S4's also don't take up nearly as much space in the booth as a full-size Altman or Lycian unit. We used 2 S4-10 units for our production of Urinetown, as we had no where in the house and no where in the cats to run followspots from. And since the sound was run from out in the balcony, we took the sound op's position and turned it in to a followspot position, and used the area next to the lighting console for another followspot position.


----------



## Pie4Weebl (Dec 16, 2007)

another perk of source 4's is that the lamp can be controlled, with 4 spots it makes perfect fades a lot easier. Also there is the perk of having all the spare parts you could need already in stock. 

I think the rep is toying with the idea of purchasing see changers for them to do colors easier.


----------



## Charc (Dec 16, 2007)

Pie4Weebl said:


> another perk of source 4's is that the lamp can be controlled, with 4 spots it makes perfect fades a lot easier.
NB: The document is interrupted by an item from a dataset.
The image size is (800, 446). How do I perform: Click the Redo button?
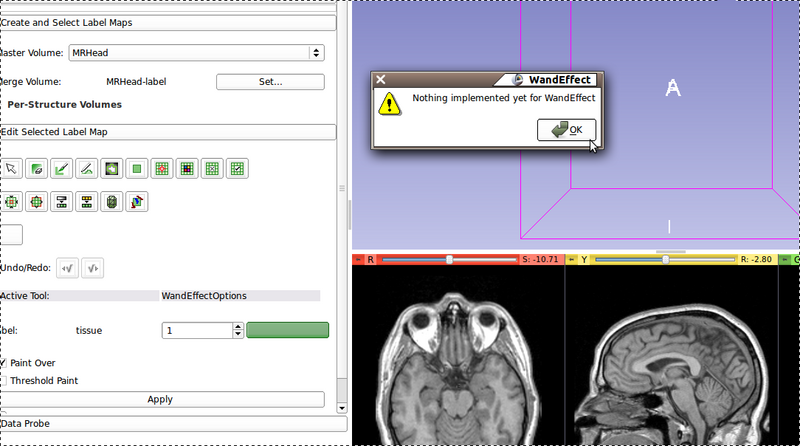coord(92,268)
Also there is the perk of having all the spare parts you could need already in stock.
> I think the rep is toying with the idea of purchasing see changers for them to do colors easier.



The same can be said of Lycian 1206. I have mine programmed in the board, but my ops never trust me, and tend to leave the power switch off... they also don't get the concept of sticking with their target before they fade up. In that their target is S.L. and they douse out with their followspot pointing S.R..


----------